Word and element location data
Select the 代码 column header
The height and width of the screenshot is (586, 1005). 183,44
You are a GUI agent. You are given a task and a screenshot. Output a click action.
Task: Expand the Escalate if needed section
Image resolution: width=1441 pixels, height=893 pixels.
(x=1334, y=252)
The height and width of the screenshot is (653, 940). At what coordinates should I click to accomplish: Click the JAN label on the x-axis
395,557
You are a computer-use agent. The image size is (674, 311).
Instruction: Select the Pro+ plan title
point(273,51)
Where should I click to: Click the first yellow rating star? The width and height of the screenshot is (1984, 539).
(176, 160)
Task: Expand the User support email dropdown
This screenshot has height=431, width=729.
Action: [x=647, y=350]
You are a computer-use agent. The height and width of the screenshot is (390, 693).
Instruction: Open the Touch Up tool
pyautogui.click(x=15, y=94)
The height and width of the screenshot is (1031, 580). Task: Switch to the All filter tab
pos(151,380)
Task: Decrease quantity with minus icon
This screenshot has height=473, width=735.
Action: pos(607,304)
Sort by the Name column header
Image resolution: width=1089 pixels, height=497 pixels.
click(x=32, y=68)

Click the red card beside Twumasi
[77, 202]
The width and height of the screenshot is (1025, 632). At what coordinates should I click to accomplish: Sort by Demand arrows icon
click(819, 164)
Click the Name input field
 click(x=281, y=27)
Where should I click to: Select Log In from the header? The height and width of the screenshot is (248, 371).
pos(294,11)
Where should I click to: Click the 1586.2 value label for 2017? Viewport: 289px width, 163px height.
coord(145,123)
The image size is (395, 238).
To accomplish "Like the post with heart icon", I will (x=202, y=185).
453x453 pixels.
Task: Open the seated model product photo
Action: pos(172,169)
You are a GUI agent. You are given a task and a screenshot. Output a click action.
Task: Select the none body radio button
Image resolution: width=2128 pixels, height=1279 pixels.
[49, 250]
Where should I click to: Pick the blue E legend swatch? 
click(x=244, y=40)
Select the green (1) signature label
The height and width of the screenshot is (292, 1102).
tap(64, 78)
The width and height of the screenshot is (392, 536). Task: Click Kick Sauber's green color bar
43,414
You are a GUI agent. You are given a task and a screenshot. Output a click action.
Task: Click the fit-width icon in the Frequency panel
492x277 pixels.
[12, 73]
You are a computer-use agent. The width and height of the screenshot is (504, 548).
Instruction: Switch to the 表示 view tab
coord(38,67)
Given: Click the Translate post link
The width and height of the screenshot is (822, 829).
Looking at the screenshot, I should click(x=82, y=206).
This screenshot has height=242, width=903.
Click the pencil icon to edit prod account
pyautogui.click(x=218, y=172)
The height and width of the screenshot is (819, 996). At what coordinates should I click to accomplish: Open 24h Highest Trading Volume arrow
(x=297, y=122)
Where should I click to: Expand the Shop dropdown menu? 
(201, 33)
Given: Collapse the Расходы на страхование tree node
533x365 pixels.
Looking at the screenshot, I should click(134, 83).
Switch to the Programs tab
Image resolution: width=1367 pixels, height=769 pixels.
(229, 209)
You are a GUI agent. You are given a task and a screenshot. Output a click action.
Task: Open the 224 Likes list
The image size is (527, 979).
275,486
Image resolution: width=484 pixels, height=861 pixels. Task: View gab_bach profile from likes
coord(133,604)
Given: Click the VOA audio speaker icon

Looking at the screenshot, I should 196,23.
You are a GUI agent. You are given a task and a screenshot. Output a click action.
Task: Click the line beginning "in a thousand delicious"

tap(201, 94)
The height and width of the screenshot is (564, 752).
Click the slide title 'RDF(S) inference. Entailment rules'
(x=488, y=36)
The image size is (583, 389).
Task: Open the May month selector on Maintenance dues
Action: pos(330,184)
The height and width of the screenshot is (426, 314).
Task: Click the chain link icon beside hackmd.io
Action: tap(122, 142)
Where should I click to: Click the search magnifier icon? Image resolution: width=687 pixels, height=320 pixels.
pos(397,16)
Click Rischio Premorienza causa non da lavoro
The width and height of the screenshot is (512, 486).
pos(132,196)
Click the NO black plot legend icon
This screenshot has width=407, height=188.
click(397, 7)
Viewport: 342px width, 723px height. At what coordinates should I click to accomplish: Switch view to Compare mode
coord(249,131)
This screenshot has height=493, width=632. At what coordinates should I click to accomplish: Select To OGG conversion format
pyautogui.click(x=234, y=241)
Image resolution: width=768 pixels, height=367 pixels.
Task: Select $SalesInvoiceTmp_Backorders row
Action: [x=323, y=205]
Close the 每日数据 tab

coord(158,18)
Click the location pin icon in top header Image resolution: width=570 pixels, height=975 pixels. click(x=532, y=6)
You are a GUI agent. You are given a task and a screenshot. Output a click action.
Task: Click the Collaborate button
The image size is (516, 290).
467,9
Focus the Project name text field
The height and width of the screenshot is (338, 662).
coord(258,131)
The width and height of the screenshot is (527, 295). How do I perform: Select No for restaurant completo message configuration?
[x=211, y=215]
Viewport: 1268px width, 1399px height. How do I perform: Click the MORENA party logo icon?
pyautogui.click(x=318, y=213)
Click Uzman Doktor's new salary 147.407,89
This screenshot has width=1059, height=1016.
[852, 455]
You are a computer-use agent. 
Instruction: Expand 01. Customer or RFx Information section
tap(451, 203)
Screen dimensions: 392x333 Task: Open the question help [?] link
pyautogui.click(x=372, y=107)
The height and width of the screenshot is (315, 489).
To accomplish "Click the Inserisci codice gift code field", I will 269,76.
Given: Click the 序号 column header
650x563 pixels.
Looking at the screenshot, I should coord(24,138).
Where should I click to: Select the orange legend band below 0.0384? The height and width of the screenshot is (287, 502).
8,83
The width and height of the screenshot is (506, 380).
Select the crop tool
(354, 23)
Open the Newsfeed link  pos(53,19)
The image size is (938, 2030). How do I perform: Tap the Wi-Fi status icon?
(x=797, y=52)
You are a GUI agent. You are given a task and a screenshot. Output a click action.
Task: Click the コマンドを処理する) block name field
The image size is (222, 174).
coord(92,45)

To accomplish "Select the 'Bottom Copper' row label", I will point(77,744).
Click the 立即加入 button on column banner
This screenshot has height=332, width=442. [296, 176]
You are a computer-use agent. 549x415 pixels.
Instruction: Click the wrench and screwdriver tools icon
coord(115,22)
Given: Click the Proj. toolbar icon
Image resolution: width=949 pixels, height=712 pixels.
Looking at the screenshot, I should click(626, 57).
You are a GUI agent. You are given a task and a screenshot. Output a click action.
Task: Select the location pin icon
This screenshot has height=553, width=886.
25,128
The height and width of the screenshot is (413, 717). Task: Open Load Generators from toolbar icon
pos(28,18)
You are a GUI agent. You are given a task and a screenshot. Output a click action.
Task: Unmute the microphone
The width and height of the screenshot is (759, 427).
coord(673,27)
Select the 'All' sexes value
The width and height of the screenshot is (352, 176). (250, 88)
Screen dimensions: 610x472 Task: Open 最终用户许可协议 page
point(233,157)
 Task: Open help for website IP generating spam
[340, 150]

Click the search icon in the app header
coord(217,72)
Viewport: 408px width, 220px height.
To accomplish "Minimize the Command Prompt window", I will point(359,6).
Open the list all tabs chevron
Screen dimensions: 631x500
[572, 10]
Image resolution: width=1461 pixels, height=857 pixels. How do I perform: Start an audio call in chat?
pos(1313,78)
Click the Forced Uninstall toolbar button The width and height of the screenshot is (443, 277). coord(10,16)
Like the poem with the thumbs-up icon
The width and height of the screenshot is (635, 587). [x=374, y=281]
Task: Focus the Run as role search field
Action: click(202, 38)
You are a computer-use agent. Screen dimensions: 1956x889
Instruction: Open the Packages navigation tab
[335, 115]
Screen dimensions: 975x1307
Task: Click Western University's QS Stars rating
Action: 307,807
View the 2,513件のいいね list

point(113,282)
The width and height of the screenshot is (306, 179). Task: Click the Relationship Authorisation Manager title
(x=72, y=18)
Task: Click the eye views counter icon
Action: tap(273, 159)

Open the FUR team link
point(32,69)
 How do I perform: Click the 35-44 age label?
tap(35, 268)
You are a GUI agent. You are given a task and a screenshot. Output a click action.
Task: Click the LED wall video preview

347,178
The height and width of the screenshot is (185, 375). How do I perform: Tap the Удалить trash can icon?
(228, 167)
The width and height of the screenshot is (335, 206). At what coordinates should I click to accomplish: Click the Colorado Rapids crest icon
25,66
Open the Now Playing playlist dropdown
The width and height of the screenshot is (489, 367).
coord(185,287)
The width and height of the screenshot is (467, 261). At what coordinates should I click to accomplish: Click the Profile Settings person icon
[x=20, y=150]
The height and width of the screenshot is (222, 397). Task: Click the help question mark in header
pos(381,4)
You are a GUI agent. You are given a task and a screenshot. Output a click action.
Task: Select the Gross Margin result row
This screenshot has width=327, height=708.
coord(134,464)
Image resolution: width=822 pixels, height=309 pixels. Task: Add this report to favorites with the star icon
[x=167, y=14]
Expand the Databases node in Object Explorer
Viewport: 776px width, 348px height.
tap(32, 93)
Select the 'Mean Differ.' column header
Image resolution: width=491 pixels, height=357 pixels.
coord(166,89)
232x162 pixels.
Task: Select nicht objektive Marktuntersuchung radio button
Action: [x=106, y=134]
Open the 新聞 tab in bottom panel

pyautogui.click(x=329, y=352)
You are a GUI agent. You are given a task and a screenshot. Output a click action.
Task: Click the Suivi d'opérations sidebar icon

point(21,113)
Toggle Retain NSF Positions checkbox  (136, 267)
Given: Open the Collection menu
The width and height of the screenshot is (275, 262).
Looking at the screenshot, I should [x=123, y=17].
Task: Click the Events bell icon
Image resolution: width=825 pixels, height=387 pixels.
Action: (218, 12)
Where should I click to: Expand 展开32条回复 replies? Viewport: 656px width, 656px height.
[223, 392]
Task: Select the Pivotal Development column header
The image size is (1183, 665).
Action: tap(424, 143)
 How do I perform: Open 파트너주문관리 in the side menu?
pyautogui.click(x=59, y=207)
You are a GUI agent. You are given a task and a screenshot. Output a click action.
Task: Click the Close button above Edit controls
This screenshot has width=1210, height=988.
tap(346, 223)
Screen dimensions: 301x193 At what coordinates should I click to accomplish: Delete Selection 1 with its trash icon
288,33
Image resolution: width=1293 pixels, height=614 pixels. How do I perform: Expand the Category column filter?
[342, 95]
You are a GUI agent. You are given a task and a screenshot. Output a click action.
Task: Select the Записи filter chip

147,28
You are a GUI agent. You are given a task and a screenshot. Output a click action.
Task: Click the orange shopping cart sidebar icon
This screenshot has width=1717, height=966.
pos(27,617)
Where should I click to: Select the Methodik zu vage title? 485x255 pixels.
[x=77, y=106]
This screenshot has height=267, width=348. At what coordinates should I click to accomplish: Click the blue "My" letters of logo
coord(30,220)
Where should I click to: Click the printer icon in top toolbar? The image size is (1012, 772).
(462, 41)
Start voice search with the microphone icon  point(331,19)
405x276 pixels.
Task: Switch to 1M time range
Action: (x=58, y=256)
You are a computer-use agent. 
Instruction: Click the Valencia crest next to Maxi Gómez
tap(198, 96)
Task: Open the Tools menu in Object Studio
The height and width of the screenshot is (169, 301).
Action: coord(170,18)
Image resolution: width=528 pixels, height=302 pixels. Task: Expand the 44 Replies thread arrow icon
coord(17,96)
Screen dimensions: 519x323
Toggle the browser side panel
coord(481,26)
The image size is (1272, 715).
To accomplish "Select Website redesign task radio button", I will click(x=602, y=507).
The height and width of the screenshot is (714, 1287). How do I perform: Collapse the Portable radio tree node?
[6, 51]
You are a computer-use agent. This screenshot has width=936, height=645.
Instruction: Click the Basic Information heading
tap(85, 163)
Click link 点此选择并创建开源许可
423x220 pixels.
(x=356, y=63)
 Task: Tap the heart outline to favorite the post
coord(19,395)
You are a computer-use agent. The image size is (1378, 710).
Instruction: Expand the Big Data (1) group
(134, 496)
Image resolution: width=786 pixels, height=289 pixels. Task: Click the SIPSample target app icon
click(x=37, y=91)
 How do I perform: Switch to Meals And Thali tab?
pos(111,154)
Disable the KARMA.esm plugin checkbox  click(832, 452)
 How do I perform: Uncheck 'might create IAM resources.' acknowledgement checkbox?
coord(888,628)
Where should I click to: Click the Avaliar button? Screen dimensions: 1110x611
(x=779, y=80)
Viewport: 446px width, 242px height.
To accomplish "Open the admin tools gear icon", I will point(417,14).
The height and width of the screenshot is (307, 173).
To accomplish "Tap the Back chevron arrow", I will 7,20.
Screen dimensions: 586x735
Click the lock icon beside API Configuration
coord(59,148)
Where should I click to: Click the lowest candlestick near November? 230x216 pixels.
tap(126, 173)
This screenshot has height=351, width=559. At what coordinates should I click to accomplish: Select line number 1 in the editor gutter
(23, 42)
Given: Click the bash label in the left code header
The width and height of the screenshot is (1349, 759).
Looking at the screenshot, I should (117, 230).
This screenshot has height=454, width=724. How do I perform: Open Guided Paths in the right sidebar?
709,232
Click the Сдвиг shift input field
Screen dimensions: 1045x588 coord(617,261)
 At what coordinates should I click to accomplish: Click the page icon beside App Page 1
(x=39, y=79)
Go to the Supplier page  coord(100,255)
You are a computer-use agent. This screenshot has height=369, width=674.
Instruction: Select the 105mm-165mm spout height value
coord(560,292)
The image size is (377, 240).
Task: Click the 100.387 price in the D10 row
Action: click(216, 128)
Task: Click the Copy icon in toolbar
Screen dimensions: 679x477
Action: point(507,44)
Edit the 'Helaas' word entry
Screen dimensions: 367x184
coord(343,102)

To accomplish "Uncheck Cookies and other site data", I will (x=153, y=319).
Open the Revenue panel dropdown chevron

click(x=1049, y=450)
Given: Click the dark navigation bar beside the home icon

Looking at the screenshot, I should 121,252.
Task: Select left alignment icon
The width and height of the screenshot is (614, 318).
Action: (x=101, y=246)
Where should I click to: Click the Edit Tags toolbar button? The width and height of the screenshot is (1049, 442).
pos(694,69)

PROBLEM DESCRIPTION:
Transcribe the rows above verbatim, from the line containing "Click the Name input field" through the line containing "Action: pos(172,169)".

TASK OUTPUT:
Click the Name input field
 click(x=281, y=27)
Where should I click to: Select Log In from the header? The height and width of the screenshot is (248, 371).
pos(294,11)
Where should I click to: Click the 1586.2 value label for 2017? Viewport: 289px width, 163px height.
coord(145,123)
The image size is (395, 238).
To accomplish "Like the post with heart icon", I will (x=202, y=185).
453x453 pixels.
Task: Open the seated model product photo
Action: pos(172,169)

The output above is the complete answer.